- [Activity] Could you copy exactly the lines below from the one with "Open Battle.Net category in orange navbar" to the one with "Screen dimensions: 204x455", inclusive, leaving out any pictures?

- [Records for the exercise]
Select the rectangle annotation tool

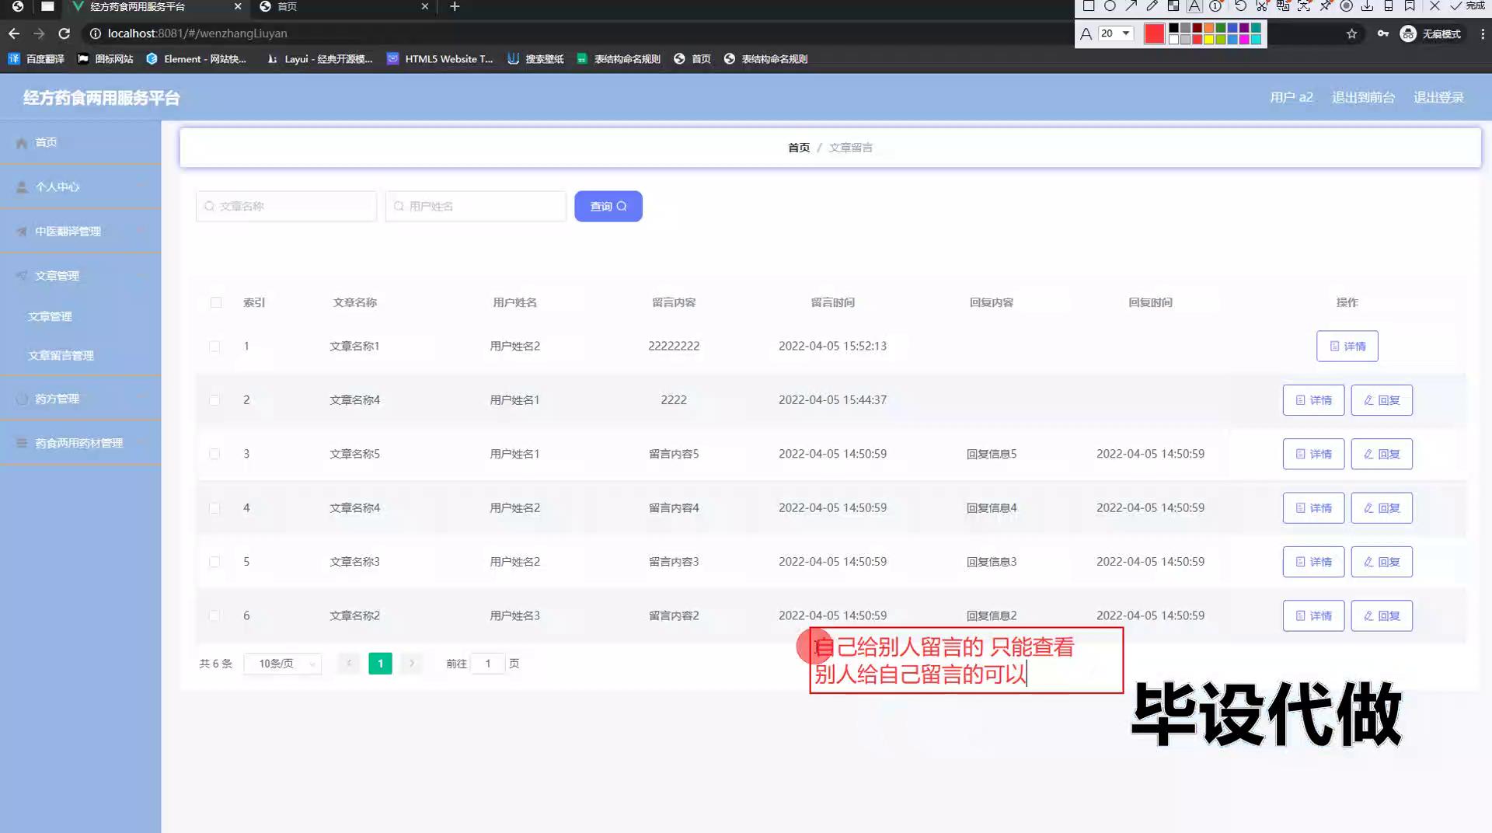point(1089,6)
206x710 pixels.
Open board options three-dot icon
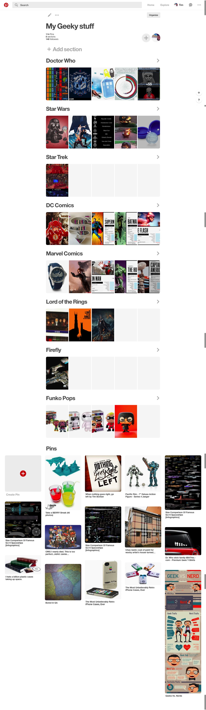pyautogui.click(x=57, y=15)
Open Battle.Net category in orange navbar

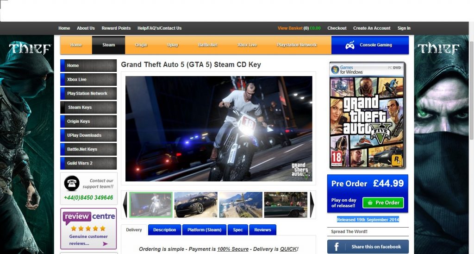point(208,45)
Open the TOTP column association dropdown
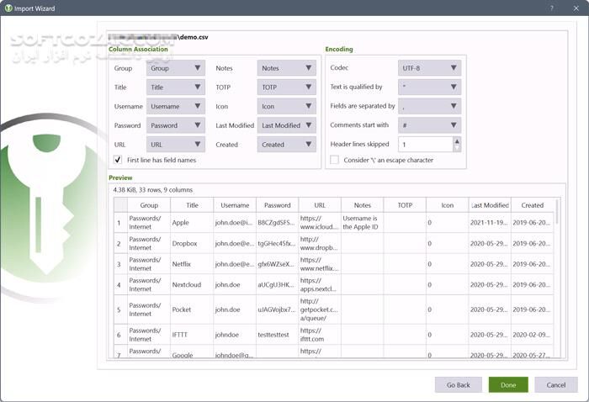 pos(287,87)
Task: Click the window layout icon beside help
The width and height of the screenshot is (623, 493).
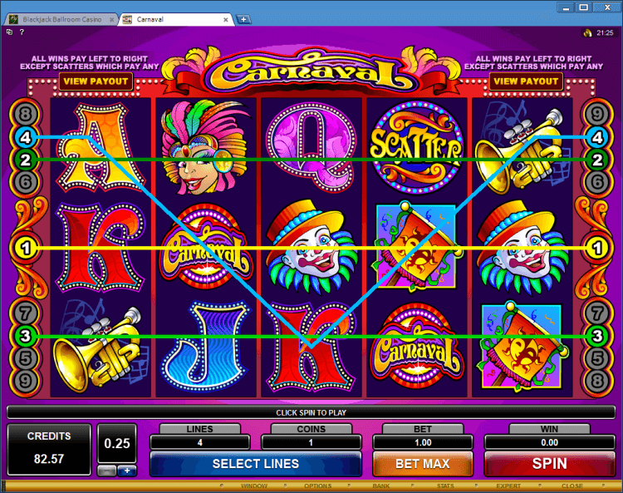Action: pyautogui.click(x=9, y=32)
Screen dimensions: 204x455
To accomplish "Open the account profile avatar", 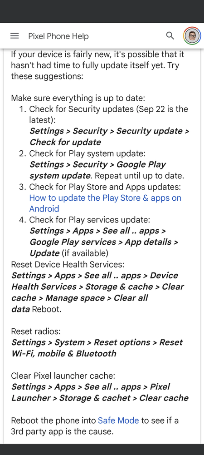I will click(192, 36).
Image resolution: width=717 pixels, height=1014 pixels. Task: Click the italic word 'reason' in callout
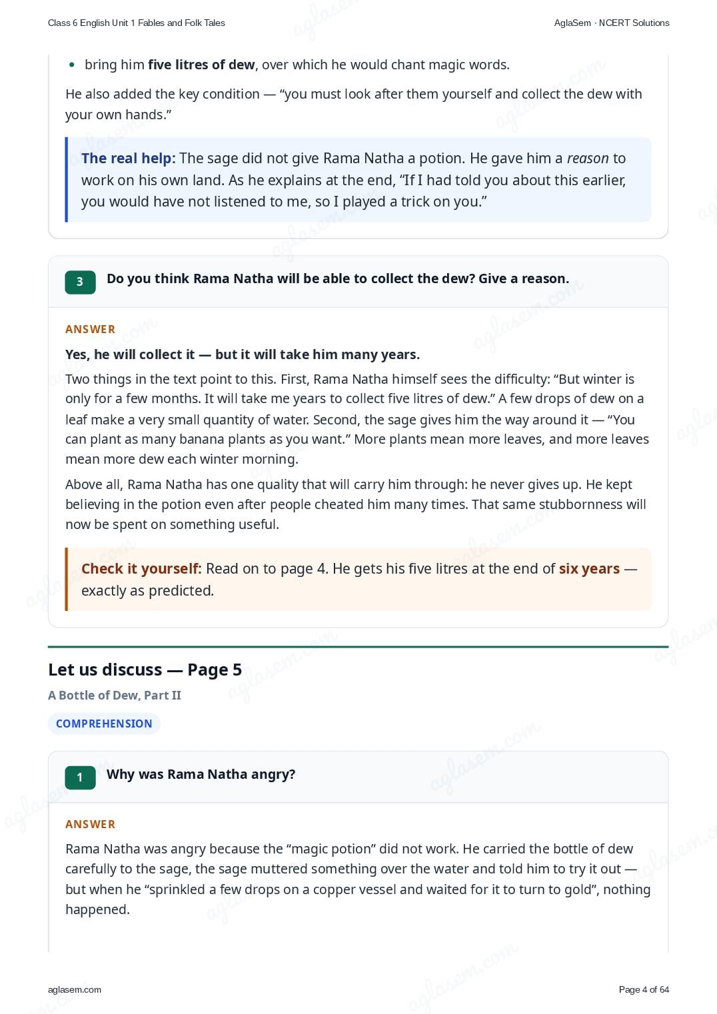[x=588, y=159]
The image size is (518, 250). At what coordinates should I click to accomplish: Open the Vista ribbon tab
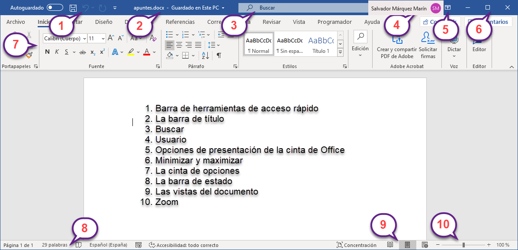299,22
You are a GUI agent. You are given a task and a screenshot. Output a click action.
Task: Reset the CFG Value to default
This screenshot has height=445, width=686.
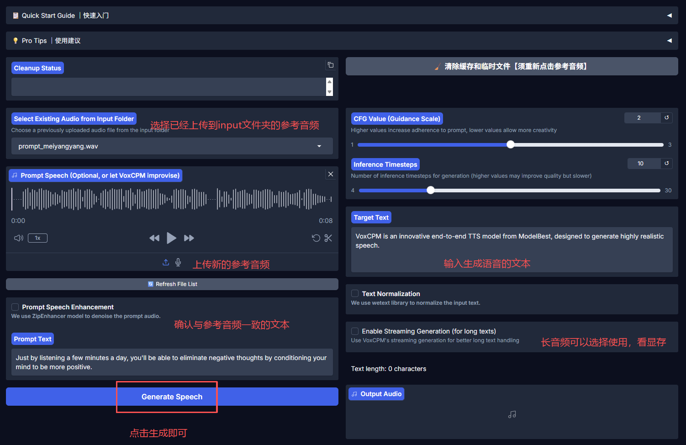pyautogui.click(x=666, y=118)
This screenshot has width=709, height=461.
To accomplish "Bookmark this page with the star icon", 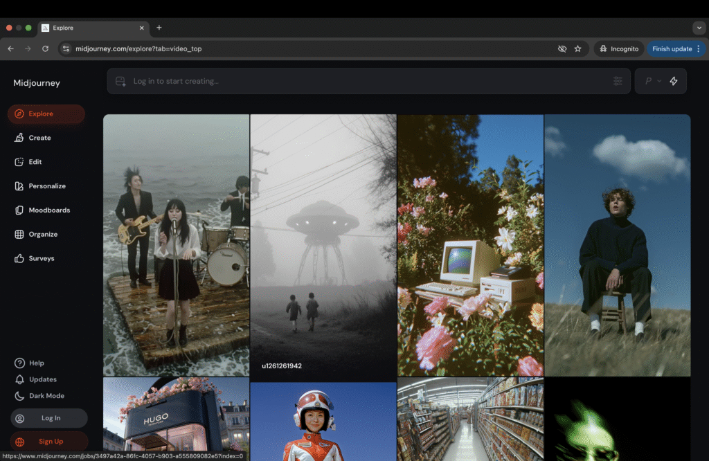I will [578, 49].

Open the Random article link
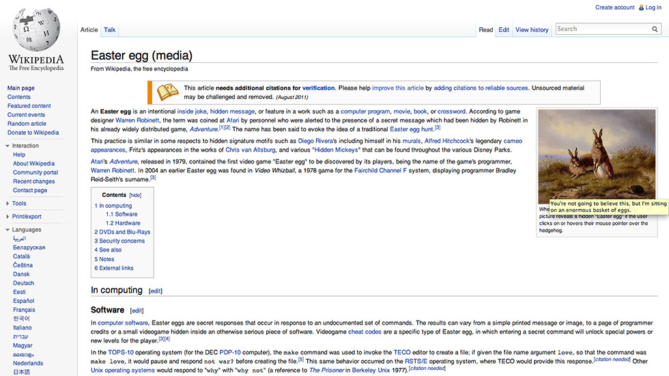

- [Answer to this exercise]
Open Battle.Net category in orange navbar

point(208,45)
Open the TOTP column association dropdown
 pos(287,87)
Task: Click the window layout icon beside help
The width and height of the screenshot is (623, 493).
Action: pyautogui.click(x=9, y=32)
Screen dimensions: 204x455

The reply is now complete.